■ **Problem to solve**: Your answer should be an exact copy of all the entries, free of pictures.

------ The data ------

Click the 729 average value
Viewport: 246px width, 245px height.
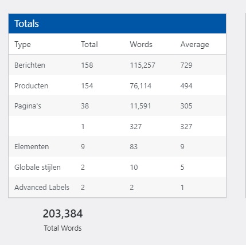coord(186,65)
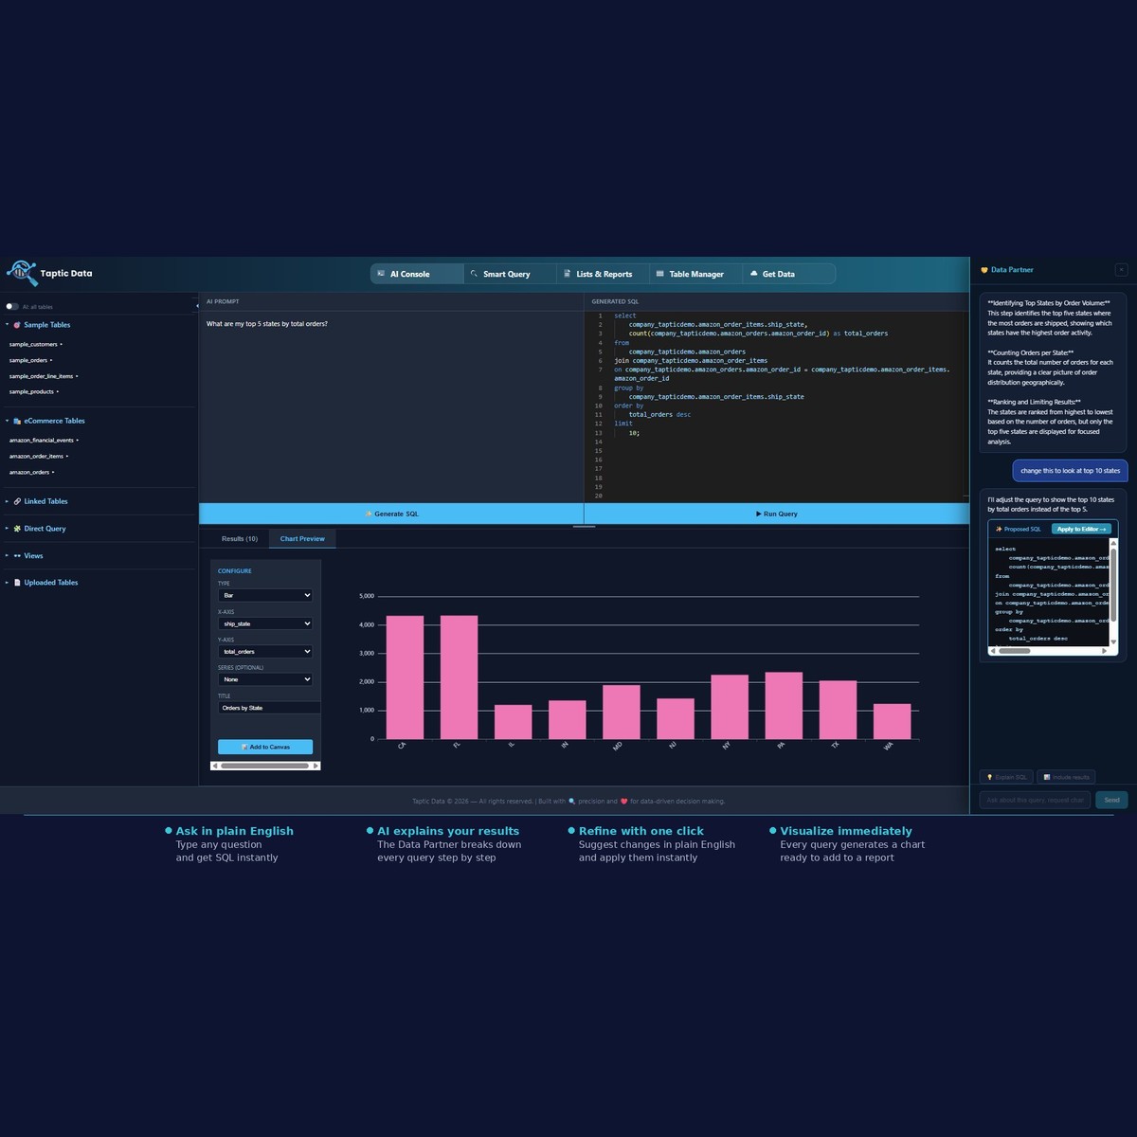Open the Series dropdown set to None
Viewport: 1137px width, 1137px height.
point(265,679)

------

■ **Answer section**:
Click the 729 average value
Viewport: 246px width, 245px height.
coord(186,65)
Open the Series dropdown set to None
Viewport: 1137px width, 1137px height.
point(265,679)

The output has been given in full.